May 26, 2024

Teorema (1968)

Saw Teorema (AKA Theorem).  It was directed by Pier Pasolini, he of the Salo fame.  This film focuses on a middle-class family who welcomes a mysterious male guest into their house.  The maid is fascinated by him, opening the film with a suicide attempt in an effort to attract his notice.  Next, the son of the family finds himself strangely attracted to the smiling guest.  Then the mother, daughter, and even the father are seduced by this man.  He awakens strange, intense passions within them and then leaves the film entirely and leaves the family to deal with the fallout of his visit.

Before the credits, we see cameramen interviewing factory workers, talking to them about political revolution and how the middle class, now free from religion and beginning to free itself from capitalism, must now empathize with the common man.  We establish the film as taking place in the post-modern intellectual sphere we find ourselves in now: the church is corrupt, the government is corrupt, soon even intelligentsia itself will be revealed to be corrupt.  What role can we play now to give our lives meaning?

This film sort of absurdly posits sexual/romantic experiences as a source of meaning.  The free love revolution was close at hand and we spend half of the film watching the various characters deal with their romantic involvement with the mysterious guest.  Some of the family it destroys.  The mother is awoken to the emptiness in her life, but is given nothing to fill that void with.  Then again, others of the family find transcendence and the profoundest sort of meaning as a result.
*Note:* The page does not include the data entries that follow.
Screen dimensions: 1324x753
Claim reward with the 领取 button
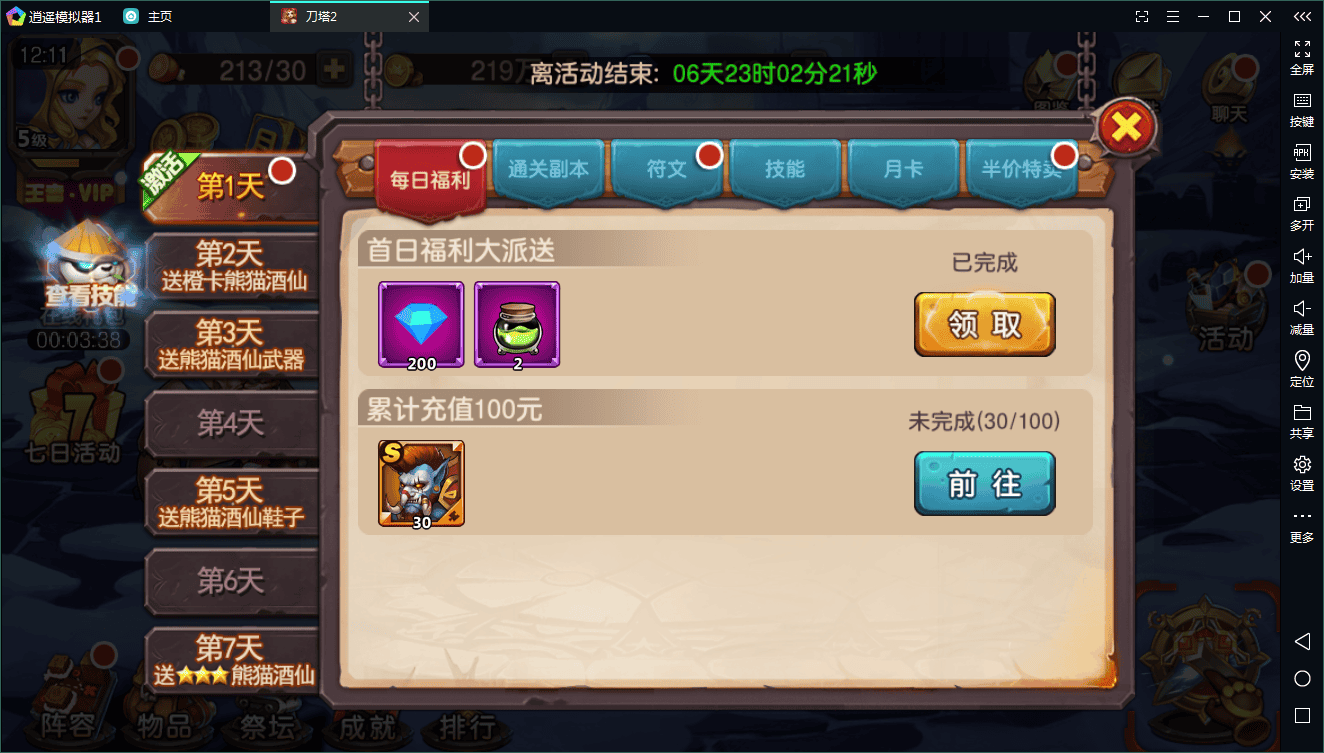[x=985, y=324]
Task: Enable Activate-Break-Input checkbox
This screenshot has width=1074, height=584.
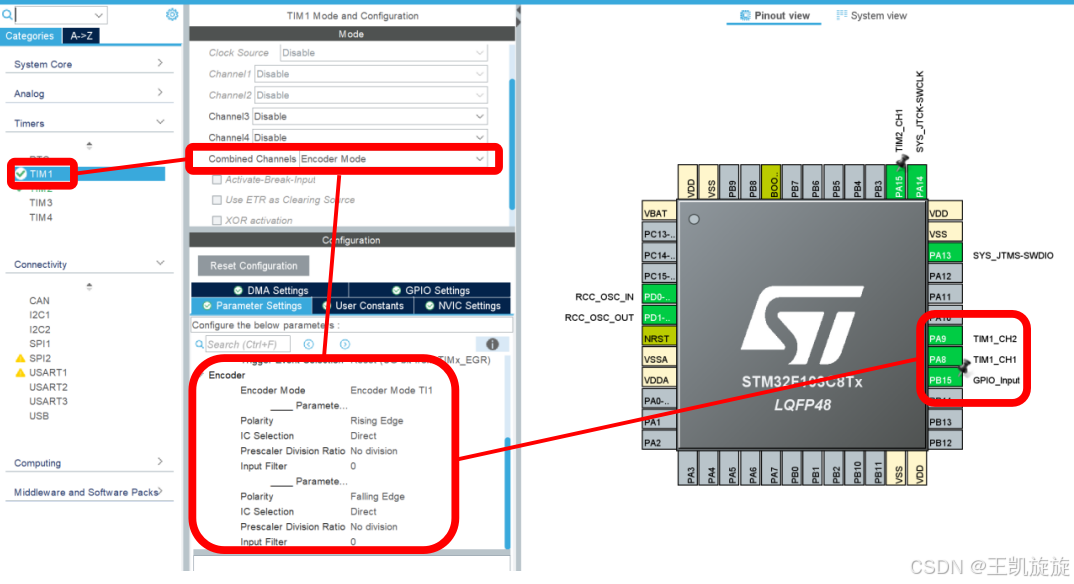Action: coord(216,180)

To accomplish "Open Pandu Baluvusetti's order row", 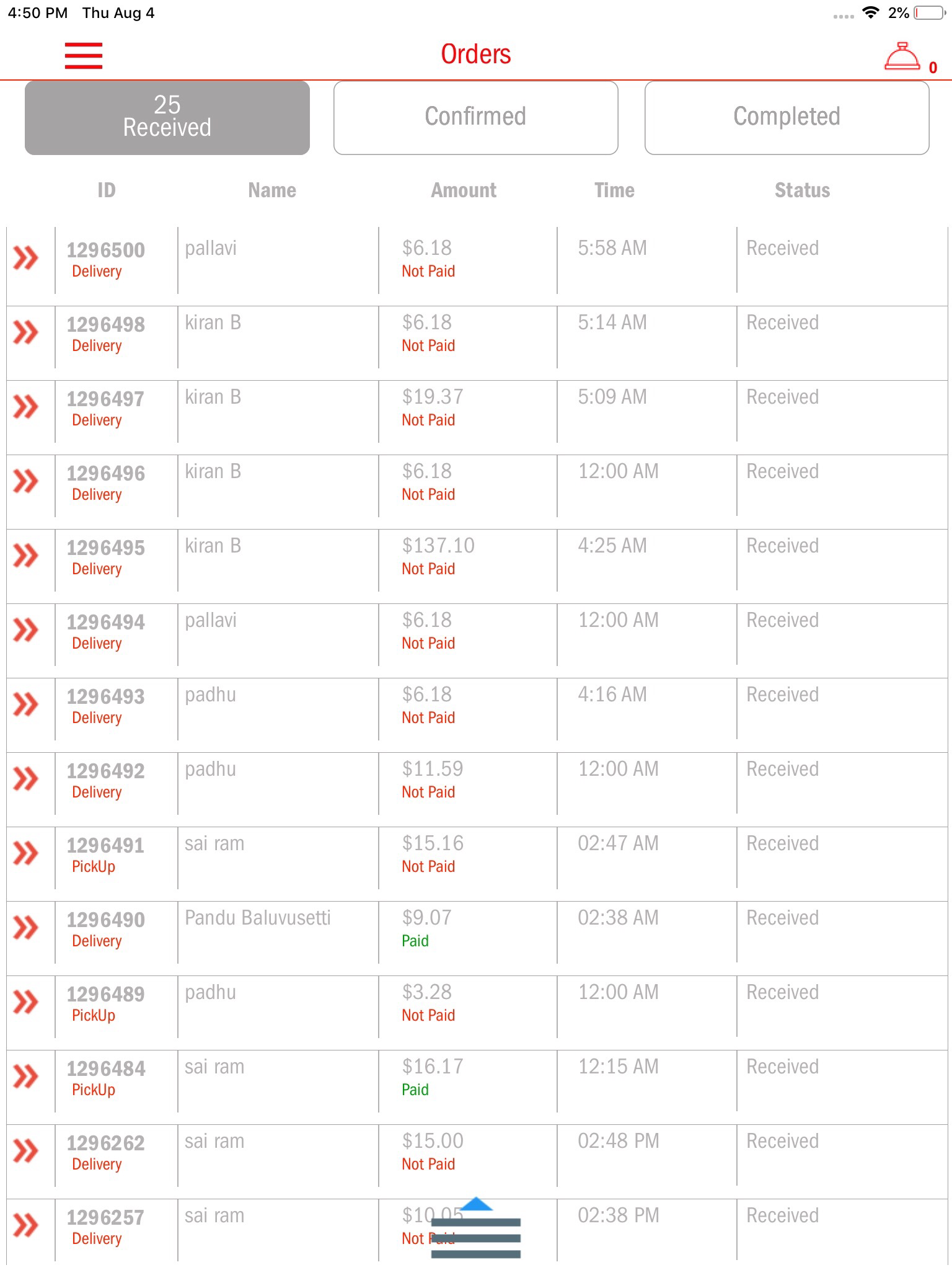I will 258,918.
The film is spare and strange.  It's an art film first, with heightened artificiality.  There's inexplicably silent sequences, clumsy overdubbing, and cuts to some hellish black desert.  (Apparently this film is part of Pasolini's "Mythical" cycle - perhaps this connects to the other films.  Pigsty (of the same cycle) seems to feature this desert in the trailer))  The various seductions are fun in a smutty sort of way, but I was gratified to see the fall-out play out as well.  Many absurdists are content to undermine the middle class by punching below the belt, but I felt this film had somewhat more compassion.  Not only are the hypocrisies of this middle-class family exposed, but then they must live with it.  Interesting.